# Brief
Each line of data below must be printed exactly as written, with any pictures removed.

# Records for this exercise

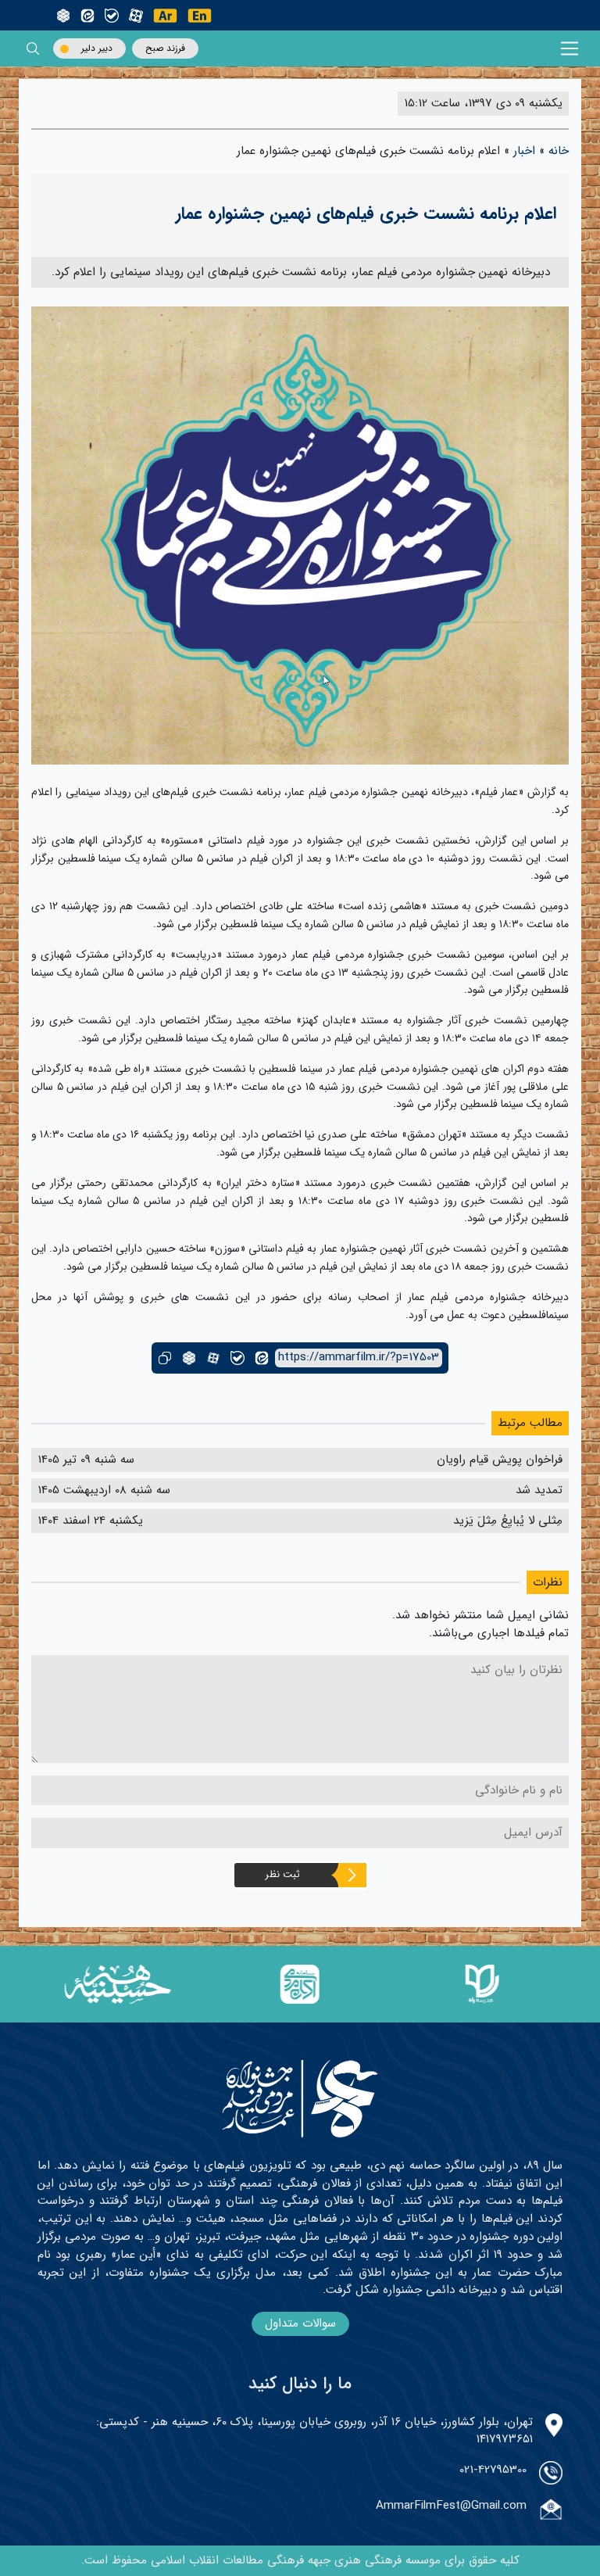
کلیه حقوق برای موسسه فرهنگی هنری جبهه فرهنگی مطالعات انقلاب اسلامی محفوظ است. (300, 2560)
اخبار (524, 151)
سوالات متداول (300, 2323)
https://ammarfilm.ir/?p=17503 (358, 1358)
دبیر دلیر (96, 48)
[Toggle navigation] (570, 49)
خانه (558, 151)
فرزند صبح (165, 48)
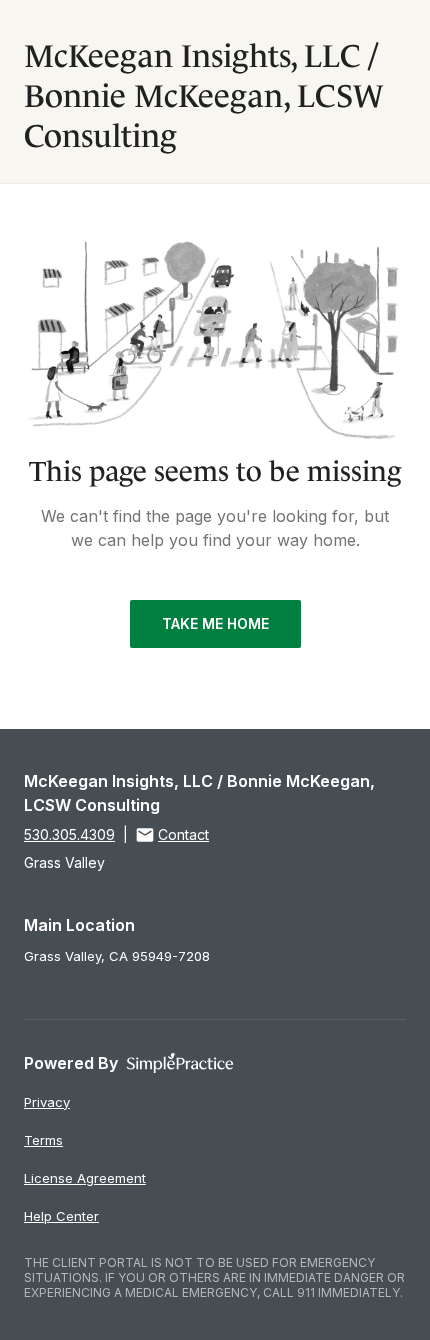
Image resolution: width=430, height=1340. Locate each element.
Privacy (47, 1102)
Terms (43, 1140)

# Response to this exercise
کلیه حقوق برای موسسه فرهنگی هنری جبهه فرهنگی مطالعات انقلاب اسلامی محفوظ است. (300, 2560)
اخبار (524, 151)
سوالات متداول (300, 2323)
https://ammarfilm.ir/?p=17503 (358, 1358)
دبیر دلیر (96, 48)
[Toggle navigation] (570, 49)
خانه (558, 151)
فرزند صبح (165, 48)
Image resolution: width=430, height=1340. Locate each element.
Privacy (47, 1102)
Terms (43, 1140)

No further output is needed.